WHAT YOU WILL DO: In the entries below, find the line with "Screen dimensions: 741x535" and the line with "Given: Click the ログイン button". Reproduce those two lines and every line between them exactly, and nothing more.
____ RECORDS FOR THIS EXERCISE
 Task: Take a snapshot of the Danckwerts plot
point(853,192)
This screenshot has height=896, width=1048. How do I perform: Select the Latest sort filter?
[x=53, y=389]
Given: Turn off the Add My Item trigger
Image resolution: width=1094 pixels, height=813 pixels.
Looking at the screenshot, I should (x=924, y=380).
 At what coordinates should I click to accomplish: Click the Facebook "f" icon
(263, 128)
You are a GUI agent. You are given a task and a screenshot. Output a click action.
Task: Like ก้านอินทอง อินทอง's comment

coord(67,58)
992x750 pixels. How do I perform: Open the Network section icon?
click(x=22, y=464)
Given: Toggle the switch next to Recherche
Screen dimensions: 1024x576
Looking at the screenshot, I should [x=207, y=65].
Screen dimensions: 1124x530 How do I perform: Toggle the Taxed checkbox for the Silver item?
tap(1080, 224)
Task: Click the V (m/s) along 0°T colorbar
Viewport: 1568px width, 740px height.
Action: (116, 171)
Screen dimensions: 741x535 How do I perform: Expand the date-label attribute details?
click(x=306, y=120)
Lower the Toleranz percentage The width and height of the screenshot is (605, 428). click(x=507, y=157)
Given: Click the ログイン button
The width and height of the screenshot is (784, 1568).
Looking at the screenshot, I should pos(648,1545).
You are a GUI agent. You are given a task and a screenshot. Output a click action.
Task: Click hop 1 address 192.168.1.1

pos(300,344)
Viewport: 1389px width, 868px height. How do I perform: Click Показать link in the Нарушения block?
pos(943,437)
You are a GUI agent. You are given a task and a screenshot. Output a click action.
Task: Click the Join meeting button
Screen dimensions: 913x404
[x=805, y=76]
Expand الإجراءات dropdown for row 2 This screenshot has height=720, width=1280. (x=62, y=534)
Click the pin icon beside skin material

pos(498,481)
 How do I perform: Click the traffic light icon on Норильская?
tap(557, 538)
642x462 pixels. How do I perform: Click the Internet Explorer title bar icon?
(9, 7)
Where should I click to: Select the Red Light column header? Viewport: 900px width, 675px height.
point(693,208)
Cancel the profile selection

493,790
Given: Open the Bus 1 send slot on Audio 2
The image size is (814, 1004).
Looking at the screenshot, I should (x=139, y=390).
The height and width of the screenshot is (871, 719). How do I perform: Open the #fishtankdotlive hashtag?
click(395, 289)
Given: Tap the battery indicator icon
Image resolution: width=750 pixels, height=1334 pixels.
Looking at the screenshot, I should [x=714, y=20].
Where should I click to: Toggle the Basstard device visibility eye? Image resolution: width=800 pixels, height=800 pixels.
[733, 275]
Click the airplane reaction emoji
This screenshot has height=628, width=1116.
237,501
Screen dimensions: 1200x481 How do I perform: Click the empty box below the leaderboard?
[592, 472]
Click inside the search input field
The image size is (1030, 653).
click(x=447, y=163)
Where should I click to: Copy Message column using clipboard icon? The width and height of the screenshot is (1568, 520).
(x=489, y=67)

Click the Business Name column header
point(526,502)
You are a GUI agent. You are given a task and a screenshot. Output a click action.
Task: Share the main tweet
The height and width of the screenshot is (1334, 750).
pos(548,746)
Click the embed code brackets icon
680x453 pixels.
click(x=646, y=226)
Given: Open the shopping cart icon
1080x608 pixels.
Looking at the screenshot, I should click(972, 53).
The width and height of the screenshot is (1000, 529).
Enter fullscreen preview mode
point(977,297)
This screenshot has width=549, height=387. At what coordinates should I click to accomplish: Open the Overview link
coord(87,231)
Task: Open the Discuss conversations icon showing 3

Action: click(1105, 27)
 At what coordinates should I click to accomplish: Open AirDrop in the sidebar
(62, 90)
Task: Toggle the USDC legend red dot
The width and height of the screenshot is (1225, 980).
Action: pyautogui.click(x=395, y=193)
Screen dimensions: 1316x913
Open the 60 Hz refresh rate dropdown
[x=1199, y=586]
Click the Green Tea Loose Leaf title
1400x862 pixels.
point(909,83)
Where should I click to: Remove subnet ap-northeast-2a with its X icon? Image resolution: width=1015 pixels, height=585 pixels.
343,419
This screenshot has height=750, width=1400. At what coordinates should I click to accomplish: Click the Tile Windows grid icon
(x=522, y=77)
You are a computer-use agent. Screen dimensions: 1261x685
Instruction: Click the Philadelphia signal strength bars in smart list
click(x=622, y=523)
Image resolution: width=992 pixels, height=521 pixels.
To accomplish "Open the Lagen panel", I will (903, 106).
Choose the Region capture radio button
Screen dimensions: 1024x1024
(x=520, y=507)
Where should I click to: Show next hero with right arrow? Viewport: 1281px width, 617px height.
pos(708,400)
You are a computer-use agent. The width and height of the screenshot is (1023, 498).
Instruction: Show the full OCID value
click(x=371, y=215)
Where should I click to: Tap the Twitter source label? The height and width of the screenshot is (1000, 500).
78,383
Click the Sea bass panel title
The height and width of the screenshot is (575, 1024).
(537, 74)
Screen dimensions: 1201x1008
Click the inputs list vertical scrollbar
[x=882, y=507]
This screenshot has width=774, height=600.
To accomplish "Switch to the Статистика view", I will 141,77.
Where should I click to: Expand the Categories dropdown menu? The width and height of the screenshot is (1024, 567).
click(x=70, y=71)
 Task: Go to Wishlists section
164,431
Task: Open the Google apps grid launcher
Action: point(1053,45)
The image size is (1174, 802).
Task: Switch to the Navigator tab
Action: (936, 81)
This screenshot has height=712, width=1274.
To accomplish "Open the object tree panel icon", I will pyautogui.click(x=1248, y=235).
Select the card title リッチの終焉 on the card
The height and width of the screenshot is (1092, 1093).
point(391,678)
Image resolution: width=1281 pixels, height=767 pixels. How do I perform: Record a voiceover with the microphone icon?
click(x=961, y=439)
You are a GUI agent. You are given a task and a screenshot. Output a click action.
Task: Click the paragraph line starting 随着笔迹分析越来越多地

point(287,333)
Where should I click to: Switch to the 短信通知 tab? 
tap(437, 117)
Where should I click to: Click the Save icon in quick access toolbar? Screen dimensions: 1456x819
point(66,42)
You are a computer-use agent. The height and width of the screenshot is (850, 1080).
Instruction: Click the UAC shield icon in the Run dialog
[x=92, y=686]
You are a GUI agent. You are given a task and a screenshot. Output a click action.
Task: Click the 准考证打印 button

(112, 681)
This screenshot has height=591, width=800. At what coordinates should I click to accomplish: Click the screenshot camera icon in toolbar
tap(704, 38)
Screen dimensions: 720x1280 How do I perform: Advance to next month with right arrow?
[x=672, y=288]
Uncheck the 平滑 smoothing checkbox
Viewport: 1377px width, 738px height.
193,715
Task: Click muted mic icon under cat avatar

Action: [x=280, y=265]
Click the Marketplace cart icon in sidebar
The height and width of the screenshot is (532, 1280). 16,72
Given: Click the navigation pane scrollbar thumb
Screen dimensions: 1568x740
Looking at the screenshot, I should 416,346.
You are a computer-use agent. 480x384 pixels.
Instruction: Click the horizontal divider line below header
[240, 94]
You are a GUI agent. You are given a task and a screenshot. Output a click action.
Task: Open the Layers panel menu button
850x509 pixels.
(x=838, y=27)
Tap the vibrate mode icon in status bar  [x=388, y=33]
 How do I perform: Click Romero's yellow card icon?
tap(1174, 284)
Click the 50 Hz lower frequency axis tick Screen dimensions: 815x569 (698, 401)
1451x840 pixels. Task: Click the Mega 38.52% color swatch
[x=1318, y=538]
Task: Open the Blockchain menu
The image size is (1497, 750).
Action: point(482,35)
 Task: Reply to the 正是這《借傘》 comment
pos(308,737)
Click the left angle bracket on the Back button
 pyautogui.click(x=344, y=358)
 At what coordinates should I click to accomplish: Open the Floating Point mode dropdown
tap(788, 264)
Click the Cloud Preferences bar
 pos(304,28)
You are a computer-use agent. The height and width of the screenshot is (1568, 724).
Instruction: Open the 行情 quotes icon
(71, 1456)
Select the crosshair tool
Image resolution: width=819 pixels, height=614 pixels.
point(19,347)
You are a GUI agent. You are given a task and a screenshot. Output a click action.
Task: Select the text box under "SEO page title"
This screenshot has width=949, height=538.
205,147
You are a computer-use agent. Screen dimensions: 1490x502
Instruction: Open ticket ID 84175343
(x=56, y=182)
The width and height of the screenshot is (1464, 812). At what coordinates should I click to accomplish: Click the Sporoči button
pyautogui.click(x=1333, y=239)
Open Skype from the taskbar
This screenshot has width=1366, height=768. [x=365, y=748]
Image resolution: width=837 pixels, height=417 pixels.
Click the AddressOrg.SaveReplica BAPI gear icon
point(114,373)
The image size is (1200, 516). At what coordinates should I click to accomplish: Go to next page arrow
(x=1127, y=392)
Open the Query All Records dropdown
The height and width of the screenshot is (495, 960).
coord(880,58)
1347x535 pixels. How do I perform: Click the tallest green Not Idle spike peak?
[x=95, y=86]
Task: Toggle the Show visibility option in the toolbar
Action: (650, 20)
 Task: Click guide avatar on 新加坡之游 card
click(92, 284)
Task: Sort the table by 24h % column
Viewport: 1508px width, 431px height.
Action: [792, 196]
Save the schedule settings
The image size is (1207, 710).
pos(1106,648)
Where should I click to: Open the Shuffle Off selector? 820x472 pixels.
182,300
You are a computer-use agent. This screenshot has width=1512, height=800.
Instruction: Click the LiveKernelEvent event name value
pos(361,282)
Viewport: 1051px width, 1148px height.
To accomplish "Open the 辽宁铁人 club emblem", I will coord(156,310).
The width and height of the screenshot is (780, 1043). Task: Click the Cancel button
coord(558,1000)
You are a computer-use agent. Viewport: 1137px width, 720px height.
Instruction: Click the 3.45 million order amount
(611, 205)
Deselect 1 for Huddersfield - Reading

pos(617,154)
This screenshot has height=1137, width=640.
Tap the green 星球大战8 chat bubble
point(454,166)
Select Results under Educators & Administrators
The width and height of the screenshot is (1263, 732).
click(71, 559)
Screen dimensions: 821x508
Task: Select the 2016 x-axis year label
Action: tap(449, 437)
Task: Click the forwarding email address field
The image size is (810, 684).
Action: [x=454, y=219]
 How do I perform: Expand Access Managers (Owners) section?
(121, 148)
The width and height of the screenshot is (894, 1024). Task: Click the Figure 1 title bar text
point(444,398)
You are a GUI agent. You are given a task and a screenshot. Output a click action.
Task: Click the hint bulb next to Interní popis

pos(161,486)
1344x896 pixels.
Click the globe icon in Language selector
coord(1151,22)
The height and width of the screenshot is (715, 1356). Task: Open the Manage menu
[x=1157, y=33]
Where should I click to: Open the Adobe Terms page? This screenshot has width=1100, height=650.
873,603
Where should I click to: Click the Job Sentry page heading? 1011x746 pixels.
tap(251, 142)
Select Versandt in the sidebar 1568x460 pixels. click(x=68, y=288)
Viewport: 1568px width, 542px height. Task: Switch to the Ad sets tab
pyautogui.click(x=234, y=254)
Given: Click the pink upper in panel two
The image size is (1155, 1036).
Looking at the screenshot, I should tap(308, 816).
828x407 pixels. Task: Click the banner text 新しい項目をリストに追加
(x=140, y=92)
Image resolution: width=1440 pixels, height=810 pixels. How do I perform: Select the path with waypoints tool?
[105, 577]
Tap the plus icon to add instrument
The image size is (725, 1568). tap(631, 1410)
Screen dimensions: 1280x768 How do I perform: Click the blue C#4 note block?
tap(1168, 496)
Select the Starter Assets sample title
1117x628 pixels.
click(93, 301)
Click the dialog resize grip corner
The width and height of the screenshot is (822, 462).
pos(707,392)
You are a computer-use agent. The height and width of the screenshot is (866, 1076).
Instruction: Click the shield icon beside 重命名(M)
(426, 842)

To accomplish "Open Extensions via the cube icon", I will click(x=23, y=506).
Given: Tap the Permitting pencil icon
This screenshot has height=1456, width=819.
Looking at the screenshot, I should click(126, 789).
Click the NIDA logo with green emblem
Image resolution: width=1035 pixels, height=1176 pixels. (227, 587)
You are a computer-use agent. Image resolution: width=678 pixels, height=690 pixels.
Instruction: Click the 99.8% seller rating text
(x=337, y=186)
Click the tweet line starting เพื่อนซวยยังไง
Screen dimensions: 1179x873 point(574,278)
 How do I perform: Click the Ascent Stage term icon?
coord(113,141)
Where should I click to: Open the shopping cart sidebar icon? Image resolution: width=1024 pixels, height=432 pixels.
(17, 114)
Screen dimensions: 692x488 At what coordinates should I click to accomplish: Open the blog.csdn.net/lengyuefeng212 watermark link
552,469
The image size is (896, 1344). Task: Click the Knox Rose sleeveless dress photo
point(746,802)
________
ANSWER TO THIS TASK:
Screen dimensions: 741x535 How do I perform: Expand the date-label attribute details?
click(x=306, y=120)
Lower the Toleranz percentage The width and height of the screenshot is (605, 428). click(x=507, y=157)
Given: Click the ログイン button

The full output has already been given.